#### [GIVEN RECORDS]
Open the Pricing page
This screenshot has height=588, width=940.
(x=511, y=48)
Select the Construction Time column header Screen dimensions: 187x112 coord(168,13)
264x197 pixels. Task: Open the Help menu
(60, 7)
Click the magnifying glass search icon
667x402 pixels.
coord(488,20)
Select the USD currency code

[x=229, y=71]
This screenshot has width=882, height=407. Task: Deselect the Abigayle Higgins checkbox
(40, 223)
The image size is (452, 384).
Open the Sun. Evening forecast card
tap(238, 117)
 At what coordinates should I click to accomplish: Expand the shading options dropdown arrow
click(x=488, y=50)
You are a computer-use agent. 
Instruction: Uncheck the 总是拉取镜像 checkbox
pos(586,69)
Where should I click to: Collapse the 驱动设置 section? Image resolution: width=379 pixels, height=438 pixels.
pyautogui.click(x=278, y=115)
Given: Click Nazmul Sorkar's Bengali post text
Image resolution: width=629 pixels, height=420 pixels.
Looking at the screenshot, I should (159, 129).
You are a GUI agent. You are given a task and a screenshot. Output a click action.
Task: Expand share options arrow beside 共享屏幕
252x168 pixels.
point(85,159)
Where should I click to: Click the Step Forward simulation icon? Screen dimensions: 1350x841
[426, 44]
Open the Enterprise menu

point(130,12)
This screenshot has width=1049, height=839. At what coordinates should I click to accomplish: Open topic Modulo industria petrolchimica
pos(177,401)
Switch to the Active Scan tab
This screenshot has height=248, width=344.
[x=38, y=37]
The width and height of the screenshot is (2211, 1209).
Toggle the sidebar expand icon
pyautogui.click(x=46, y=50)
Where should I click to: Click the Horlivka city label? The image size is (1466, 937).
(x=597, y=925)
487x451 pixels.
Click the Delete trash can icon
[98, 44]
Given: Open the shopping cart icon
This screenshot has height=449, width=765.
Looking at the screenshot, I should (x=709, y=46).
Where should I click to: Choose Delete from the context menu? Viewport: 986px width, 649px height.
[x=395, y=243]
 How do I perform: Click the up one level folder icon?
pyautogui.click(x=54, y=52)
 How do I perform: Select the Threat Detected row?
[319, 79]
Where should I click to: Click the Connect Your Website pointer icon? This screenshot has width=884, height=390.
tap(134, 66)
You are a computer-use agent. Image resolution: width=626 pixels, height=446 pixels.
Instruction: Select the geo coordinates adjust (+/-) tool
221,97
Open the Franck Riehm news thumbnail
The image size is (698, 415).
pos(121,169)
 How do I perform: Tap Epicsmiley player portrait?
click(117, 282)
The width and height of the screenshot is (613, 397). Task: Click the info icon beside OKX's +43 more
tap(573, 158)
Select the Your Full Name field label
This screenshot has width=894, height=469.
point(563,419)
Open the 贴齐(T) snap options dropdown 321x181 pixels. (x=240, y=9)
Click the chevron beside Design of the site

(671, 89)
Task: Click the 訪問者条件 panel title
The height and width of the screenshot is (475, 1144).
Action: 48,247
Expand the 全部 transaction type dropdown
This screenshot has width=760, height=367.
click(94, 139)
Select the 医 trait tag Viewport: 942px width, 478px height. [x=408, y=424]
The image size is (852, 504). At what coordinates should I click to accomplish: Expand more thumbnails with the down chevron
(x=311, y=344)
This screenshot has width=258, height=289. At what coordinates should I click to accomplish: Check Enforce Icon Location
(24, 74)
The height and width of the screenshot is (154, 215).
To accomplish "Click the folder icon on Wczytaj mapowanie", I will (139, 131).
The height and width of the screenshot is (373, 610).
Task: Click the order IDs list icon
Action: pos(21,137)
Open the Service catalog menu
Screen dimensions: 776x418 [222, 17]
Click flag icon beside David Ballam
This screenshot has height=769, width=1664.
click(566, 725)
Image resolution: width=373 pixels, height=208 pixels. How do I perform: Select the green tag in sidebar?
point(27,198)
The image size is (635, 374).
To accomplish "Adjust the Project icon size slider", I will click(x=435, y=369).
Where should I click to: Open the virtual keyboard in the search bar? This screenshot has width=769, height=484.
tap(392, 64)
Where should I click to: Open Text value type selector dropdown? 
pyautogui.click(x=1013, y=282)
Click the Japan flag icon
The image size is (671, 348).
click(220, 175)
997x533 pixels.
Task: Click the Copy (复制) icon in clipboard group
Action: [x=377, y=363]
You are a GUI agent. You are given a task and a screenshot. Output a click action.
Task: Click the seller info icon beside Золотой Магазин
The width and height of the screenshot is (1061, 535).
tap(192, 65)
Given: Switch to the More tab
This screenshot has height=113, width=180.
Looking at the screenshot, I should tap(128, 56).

#### [WHAT TO WORK ON]
Would you copy each line of the records that contains "Switch"?

#### [OUTPUT FOR THIS EXERCISE]
Switch to the Active Scan tab
Given: Switch to the More tab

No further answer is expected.